The court does that, finding the affidavit "self-serving." Plus, the Parole Board mentioned nothing about the judge's letter when it denied parole, raising a serious problem of showing prejudice.
The opinion should have stopped there, but instead goes on to say that even if judge did promise not to oppose parole, the "journal entry did not recommend a sentence of life without parole," and "the trial court was within its authority to make a recommendation regarding Smith's parole."
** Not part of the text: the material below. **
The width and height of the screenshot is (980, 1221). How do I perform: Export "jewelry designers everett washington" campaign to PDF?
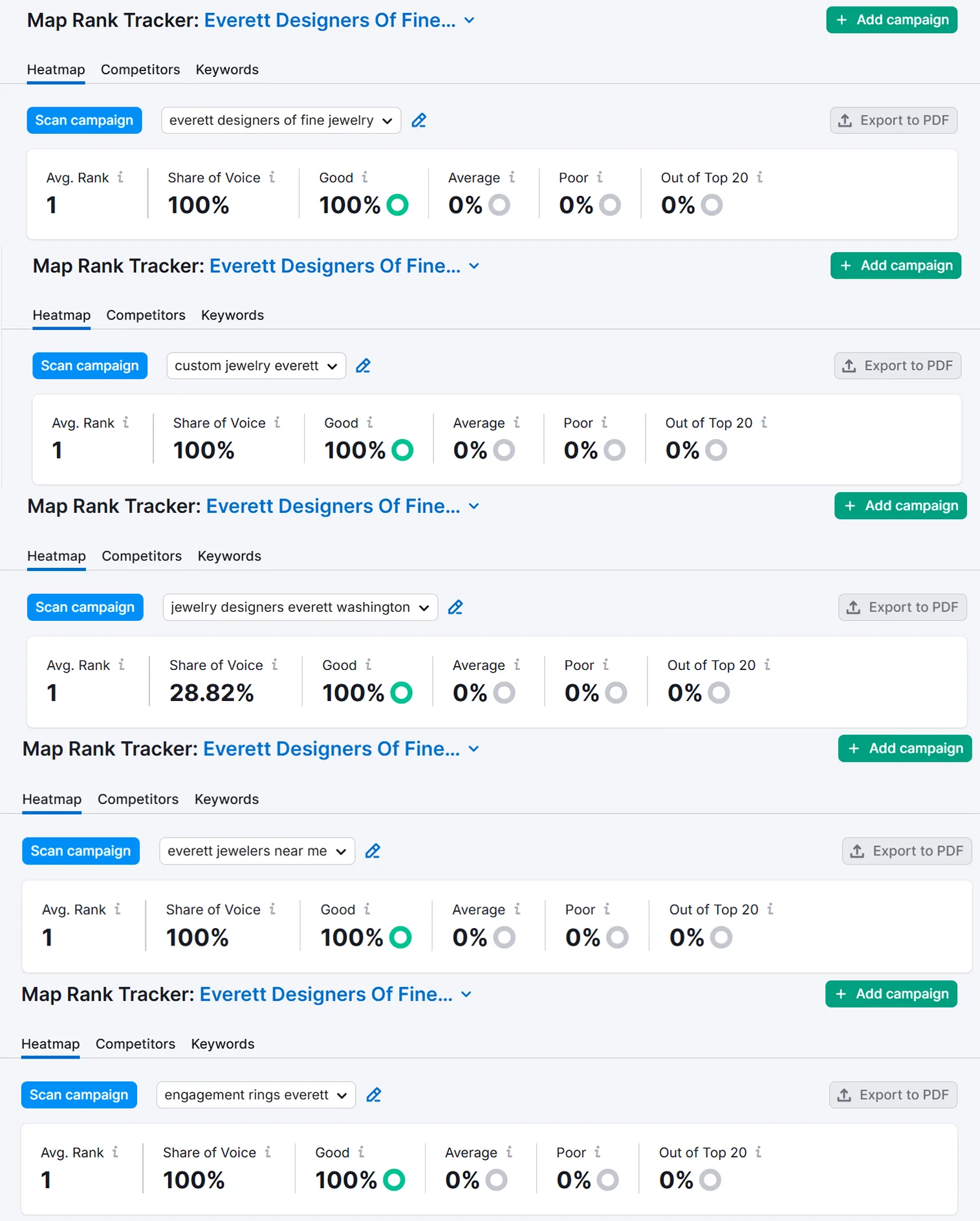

It turns out that this is a standard letter sent by most judges here when they get notified of a parole board hearing. We'll skip over the question of whether parole constitutes a "reduction or modification of sentence" because it clearly does not. If a defendant's sentenced to life with a possibility of parole after 20 years, and the parole board kicks him out at the first hearing - hey, I can dream - that's exactly what his sentence was.
But the rest of it doesn't hold up. Yes, the letter didn't recommend a sentence of life without parole, but it sure constituted "opposing" parole, which was the precise argument advanced by Smith. Let's put it this way: if a transcript of the hearing did exist, and it showed the judge promising not to oppose parole, I can't think of any way you square that with what the successor judge did.
One final case, a civil one, but worth mentioning. In 2008, a woman flagged down a police car and claimed that Anthony Sowell raped her. The detective closed the case after spending about as much time investigating it as I do in making up my weekly grocery list.
A year later, the police investigated another rape involving Sowell, searched his house, and found bodies of eleven women.
The plaintiffs in Moore v. Cleveland are family members of the victims killed after police missed their chance to arrest Sowell in 2008. They sued the City, the City prosecutor, and four of the police officers who were involved with Sowell's release that year.
The court affirms summary judgment for all but one detective, Georgia Hussein. There's lots of talk about sovereign immunity and the public duty doctrine, and other stuff of that ilk, and while I'm not sure I'm smart enough to figure all that stuff out, I'm morally certain that I have no interest in doing so. This is just another story about the craptastic way the Cleveland Police Department treated minority rape victims for decades.
But the thing I do remember about the case is that after the bodies turned up, the Police Department sent out some flunky to explain to the press why they didn't arrest Sowell in 2008, even after they'd found blood on the walls of his house. The spokesman acknowledged that the blood was discovered, but explained that there was no way the police could determine whose blood it was.
And I'm sure you join with me in hoping that someday in the far distant future science comes up with a way to figure that out.